▶ **GIVEN PROBLEM**
Write out the rows below word for word, from the first line through the line that contains "Click the City".

▶ **DATA EXCERPTS**
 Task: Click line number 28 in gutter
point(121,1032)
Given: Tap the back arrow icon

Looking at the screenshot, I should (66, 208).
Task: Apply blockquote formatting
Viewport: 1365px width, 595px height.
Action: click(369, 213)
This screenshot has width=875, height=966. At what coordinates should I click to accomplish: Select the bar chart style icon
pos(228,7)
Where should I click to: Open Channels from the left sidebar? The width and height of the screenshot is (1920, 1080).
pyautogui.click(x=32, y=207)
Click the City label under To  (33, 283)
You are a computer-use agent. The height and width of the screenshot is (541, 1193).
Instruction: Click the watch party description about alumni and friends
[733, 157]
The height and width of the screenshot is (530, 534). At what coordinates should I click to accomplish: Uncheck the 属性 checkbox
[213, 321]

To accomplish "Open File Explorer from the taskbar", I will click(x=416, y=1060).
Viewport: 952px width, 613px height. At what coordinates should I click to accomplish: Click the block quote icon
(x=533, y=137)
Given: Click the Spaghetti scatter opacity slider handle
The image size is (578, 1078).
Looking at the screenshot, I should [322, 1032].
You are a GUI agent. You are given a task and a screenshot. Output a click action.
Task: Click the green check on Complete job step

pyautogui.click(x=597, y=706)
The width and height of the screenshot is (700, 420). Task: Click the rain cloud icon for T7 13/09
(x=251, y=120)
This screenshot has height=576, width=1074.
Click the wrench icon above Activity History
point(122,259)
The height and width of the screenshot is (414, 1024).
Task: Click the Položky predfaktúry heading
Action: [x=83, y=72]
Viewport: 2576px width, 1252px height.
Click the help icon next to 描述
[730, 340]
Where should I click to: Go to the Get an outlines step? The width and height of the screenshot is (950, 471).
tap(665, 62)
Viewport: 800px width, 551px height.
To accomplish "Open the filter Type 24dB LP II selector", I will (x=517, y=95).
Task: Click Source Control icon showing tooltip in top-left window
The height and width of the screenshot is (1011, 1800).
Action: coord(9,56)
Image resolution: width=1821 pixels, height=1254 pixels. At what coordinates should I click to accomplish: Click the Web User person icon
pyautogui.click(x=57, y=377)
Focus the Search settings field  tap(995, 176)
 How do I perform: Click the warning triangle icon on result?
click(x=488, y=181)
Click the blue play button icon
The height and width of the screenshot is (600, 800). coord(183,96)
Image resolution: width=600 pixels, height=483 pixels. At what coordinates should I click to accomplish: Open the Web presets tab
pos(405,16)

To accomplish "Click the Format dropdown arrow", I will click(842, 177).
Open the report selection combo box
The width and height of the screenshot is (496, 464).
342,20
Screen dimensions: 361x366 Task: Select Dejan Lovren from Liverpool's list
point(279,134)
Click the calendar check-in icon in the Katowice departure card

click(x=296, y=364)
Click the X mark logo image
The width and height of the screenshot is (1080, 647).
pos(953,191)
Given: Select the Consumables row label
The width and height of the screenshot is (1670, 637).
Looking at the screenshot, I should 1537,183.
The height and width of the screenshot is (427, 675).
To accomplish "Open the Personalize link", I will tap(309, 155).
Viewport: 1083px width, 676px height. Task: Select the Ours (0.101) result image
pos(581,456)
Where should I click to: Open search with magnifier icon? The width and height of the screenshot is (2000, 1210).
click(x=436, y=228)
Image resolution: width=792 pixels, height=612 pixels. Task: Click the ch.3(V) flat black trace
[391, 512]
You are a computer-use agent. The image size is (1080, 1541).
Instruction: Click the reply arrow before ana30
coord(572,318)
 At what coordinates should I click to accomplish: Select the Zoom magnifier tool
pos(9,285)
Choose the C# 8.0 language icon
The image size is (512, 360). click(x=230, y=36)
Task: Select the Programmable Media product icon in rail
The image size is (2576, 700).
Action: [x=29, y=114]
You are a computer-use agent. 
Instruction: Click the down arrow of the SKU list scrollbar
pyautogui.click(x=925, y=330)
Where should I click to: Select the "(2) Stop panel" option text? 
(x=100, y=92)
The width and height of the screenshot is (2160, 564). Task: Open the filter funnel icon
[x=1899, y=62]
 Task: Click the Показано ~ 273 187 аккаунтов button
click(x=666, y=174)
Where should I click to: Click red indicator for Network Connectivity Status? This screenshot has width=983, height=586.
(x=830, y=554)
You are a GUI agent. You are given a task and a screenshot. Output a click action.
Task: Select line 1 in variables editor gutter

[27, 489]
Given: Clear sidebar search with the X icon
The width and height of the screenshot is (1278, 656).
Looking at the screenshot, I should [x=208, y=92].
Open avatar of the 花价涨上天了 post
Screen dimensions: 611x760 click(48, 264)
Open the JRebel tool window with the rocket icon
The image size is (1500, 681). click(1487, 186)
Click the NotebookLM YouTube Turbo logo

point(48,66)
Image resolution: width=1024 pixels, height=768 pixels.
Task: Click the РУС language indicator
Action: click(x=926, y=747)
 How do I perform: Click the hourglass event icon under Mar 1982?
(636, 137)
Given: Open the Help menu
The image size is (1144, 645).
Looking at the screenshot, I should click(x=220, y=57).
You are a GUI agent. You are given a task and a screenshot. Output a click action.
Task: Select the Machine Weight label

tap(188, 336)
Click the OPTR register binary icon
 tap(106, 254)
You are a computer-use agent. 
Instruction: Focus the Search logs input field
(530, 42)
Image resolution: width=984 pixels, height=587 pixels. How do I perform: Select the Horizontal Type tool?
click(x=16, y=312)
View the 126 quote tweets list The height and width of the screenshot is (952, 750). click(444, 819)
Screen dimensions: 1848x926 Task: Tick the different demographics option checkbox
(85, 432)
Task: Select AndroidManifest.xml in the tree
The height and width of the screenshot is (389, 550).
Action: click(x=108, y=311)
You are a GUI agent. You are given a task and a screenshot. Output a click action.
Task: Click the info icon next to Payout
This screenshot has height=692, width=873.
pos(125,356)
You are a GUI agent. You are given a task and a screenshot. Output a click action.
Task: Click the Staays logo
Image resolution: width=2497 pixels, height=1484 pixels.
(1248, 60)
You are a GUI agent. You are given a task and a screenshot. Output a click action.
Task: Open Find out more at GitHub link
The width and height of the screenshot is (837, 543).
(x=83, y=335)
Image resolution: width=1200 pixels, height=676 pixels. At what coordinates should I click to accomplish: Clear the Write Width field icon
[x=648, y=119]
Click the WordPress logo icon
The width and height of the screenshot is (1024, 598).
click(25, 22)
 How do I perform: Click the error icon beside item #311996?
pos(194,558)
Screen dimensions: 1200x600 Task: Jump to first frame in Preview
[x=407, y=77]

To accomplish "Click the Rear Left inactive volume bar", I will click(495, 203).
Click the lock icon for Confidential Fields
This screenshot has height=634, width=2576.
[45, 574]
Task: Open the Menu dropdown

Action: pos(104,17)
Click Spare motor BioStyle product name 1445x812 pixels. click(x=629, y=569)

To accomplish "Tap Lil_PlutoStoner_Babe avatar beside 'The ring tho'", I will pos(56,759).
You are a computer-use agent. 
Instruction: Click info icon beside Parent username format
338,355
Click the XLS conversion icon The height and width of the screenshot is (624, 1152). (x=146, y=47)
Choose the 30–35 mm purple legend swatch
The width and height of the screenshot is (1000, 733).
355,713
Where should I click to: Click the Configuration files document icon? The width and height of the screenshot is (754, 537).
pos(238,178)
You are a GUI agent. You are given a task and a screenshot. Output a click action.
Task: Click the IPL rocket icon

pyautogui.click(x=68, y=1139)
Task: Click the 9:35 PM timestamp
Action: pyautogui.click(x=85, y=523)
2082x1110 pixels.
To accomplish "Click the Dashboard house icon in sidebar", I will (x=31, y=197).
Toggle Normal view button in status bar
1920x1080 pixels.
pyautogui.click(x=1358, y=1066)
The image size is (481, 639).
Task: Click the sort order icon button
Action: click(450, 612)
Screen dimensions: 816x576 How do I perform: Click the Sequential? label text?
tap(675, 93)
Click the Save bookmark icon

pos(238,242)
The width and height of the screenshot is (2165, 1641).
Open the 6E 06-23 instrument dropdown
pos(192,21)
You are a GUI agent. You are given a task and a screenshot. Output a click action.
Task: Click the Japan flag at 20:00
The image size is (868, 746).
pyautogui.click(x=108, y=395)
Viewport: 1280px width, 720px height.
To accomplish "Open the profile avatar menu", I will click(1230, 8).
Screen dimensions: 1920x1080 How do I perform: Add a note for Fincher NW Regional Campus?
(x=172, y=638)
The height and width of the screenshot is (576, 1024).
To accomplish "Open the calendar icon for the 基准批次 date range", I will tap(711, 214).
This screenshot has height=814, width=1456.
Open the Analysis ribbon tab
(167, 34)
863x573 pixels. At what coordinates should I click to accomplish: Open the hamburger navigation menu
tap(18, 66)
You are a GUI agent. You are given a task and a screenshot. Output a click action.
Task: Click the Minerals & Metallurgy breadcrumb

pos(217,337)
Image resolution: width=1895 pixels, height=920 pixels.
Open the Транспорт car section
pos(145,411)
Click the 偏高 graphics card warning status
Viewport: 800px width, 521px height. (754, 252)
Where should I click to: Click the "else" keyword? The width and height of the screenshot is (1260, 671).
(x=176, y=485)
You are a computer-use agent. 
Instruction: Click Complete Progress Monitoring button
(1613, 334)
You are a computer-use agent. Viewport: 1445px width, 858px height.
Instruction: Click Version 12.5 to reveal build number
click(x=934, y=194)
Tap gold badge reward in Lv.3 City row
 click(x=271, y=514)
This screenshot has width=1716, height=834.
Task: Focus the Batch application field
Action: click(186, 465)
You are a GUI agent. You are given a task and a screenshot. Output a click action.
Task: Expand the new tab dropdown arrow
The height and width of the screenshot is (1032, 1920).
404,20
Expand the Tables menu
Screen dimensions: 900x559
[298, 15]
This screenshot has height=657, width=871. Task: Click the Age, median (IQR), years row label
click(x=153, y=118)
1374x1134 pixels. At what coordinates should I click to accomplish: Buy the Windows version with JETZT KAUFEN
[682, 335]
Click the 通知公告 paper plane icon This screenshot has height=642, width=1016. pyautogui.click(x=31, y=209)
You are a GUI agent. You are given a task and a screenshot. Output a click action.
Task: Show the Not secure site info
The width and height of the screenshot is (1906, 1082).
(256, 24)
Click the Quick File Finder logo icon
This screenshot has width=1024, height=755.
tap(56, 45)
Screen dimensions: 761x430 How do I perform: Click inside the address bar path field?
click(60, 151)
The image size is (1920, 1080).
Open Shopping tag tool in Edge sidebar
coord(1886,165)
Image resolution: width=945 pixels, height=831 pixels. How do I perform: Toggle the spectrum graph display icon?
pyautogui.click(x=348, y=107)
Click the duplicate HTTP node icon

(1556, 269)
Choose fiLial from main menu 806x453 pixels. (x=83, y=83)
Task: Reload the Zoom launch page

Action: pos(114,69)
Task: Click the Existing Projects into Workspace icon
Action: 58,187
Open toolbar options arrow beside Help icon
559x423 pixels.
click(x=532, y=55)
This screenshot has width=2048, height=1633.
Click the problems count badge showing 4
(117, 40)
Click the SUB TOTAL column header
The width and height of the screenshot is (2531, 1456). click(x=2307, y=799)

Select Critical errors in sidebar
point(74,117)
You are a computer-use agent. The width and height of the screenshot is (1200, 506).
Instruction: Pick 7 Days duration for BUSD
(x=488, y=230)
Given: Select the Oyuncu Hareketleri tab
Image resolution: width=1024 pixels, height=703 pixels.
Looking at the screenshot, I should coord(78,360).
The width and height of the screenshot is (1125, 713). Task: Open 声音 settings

▶ **ANSWER TO THIS TASK**
 Task: Click line number 28 in gutter
point(121,1032)
Given: Tap the back arrow icon

Looking at the screenshot, I should (66, 208).
Task: Apply blockquote formatting
Viewport: 1365px width, 595px height.
Action: click(369, 213)
This screenshot has width=875, height=966. At what coordinates should I click to accomplish: Select the bar chart style icon
pos(228,7)
Where should I click to: Open Channels from the left sidebar? The width and height of the screenshot is (1920, 1080).
pyautogui.click(x=32, y=207)
Click the City label under To  (33, 283)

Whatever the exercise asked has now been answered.